So you finally have your Gatling load tests humming in local dev, but the moment you push to GitLab CI, they crawl, fail, or vanish into mountains of opaque logs. Sounds familiar. Gatling deserves better, and so do your pipelines. Let’s fix that.
Gatling simulates real-world user traffic while GitLab CI automates your build, test, and deploy. Each does its job beautifully alone. Together, they turn into a performance feedback loop that tells you exactly how your app behaves under stress, right when new code hits main. The trick is wiring them up so that runs are predictable, secure, and fast.
Start by treating performance testing as a first-class pipeline stage. Your GitLab job should trigger Gatling tests against your target environment using ephemeral credentials, not long-lived secrets hanging around in variables. Tie this into your environment configuration so test parameters align with the branch or tag context. For example, staging gets 200 virtual users, production can scale up to your full load scenario.

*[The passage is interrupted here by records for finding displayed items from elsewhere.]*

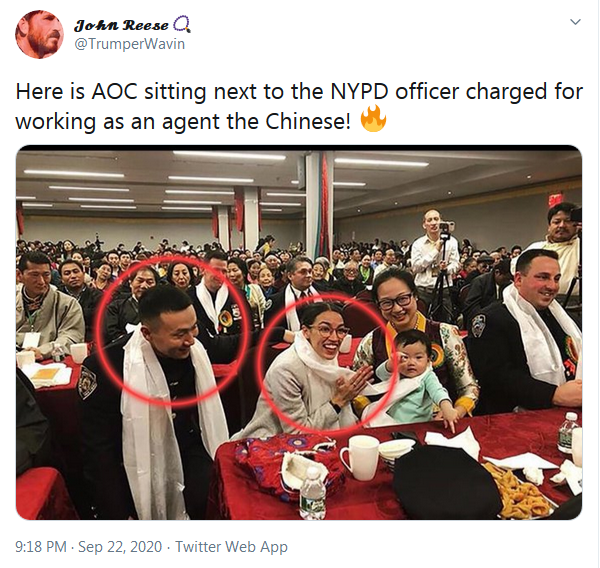Click the white mug on the red table
Screen dimensions: 600x568
358,457
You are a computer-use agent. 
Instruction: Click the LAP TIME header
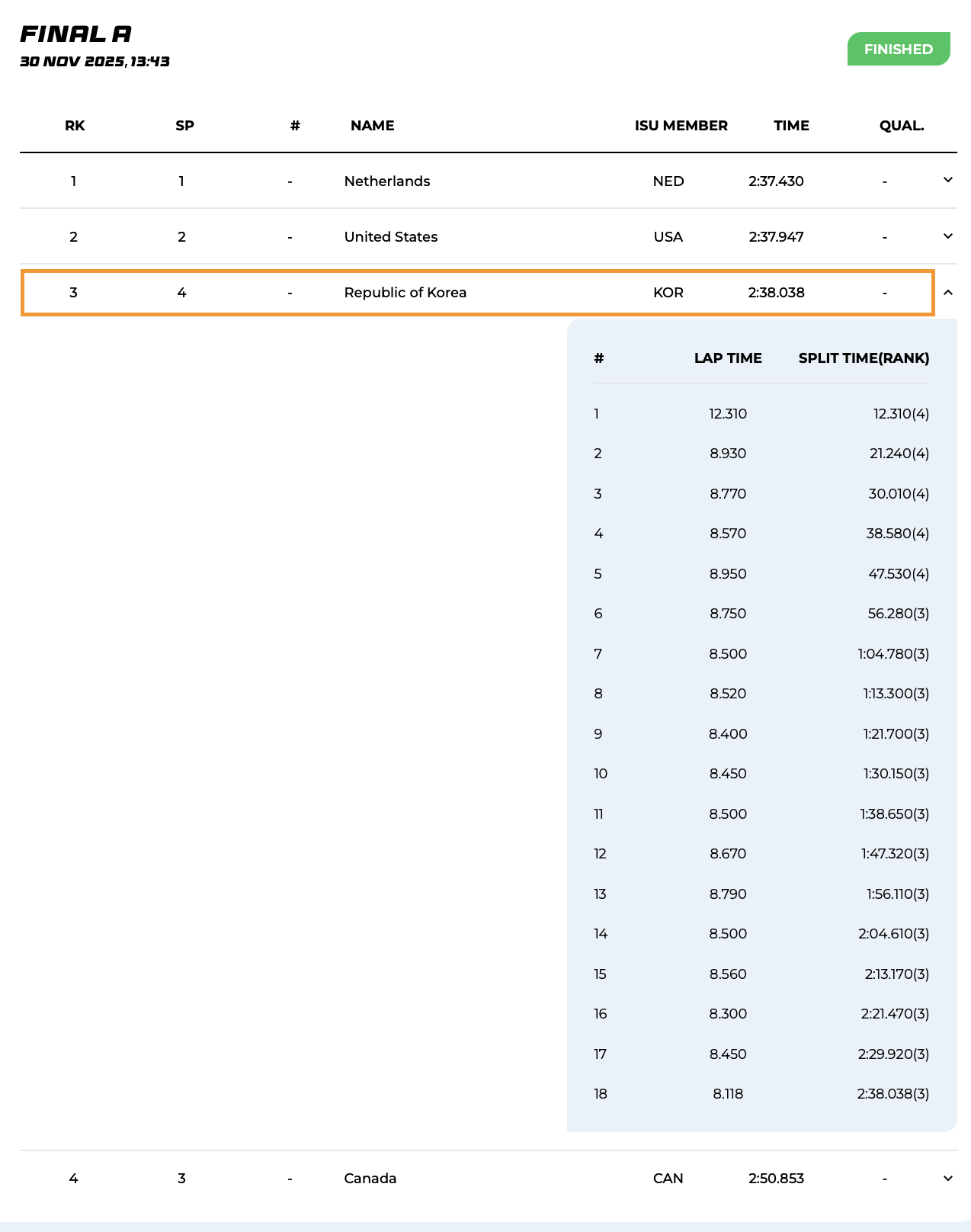pyautogui.click(x=728, y=358)
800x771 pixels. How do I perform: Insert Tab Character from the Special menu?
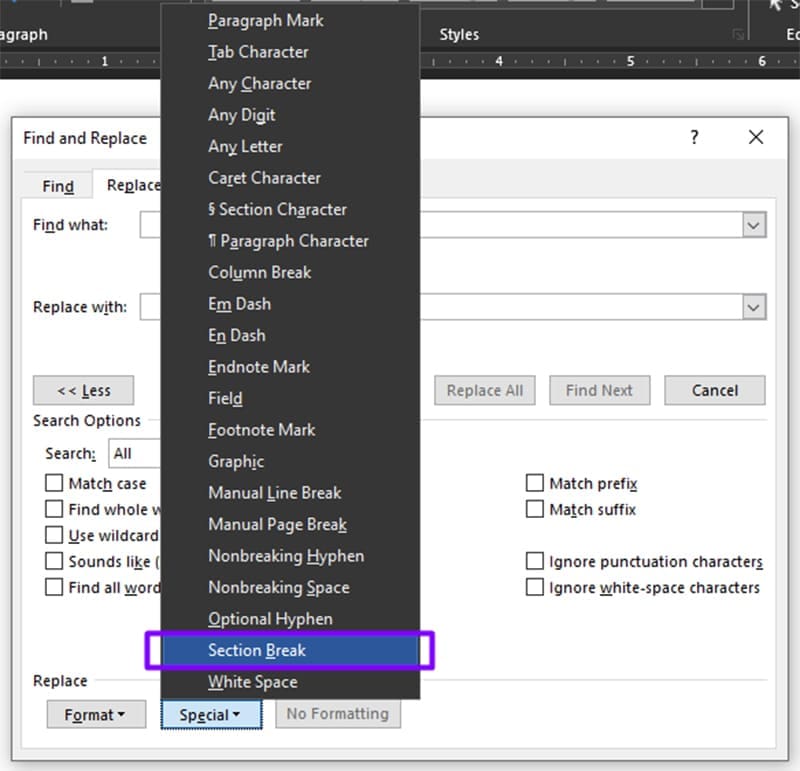pos(258,51)
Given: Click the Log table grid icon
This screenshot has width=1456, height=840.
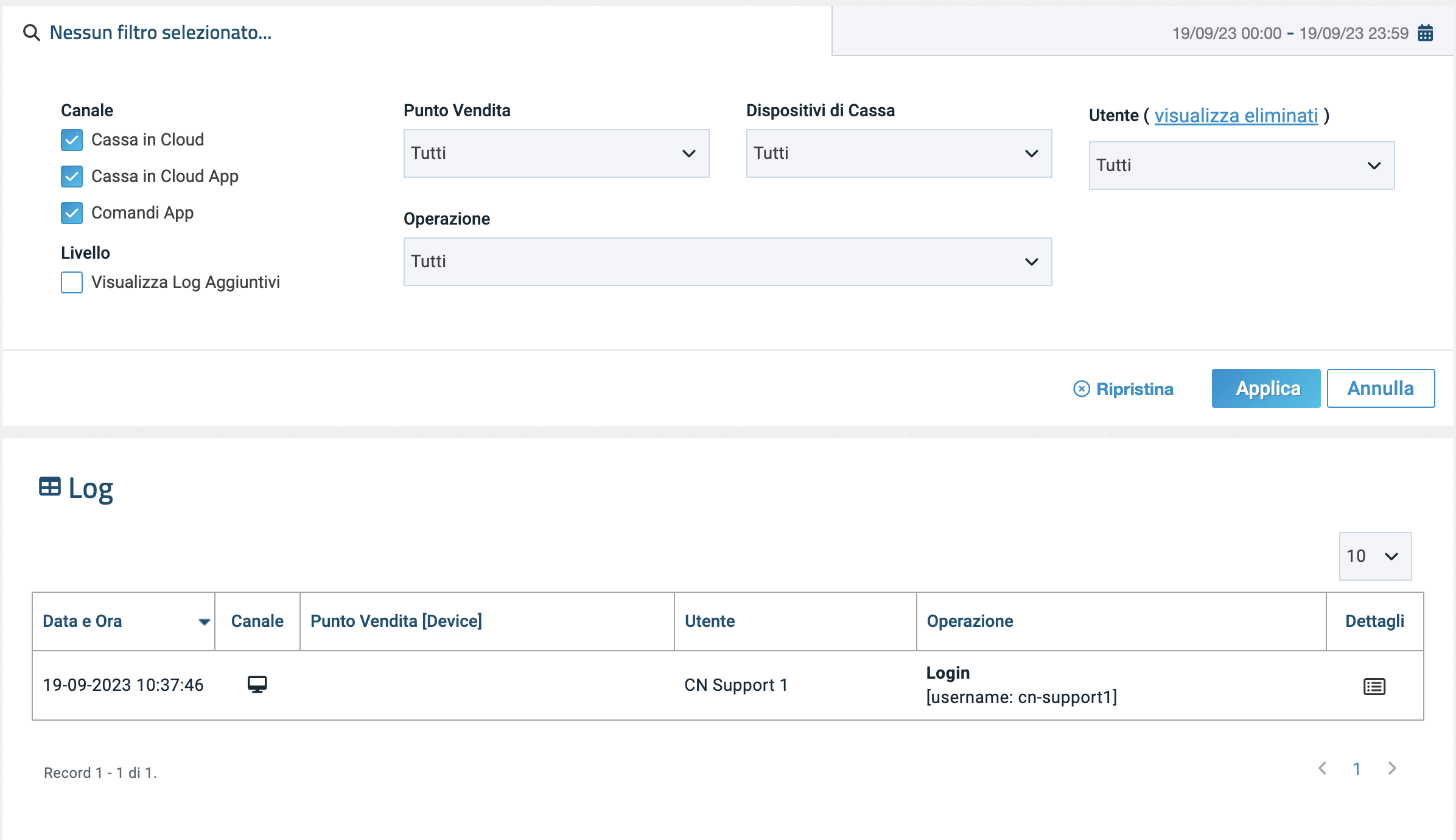Looking at the screenshot, I should 50,487.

Then, focus on artifact flow. Gatling generates reports, and GitLab wants them versioned. Store only the HTML result summary in CI artifacts, not gigabytes of raw data. That alone will keep your storage and job logs clean. Add Slack or email notifications that link straight to the Gatling report URL so your developers can check latency deltas without spelunking GitLab pages.
How do I secure credentials between Gatling and GitLab CI?
Use dynamic service accounts tied to job scopes and rotate them automatically. Rely on OIDC or your identity provider to issue short-lived tokens instead of static environment variables. This keeps your CI compliant with SOC 2 and AWS IAM best practices while cutting the attack surface to almost nothing.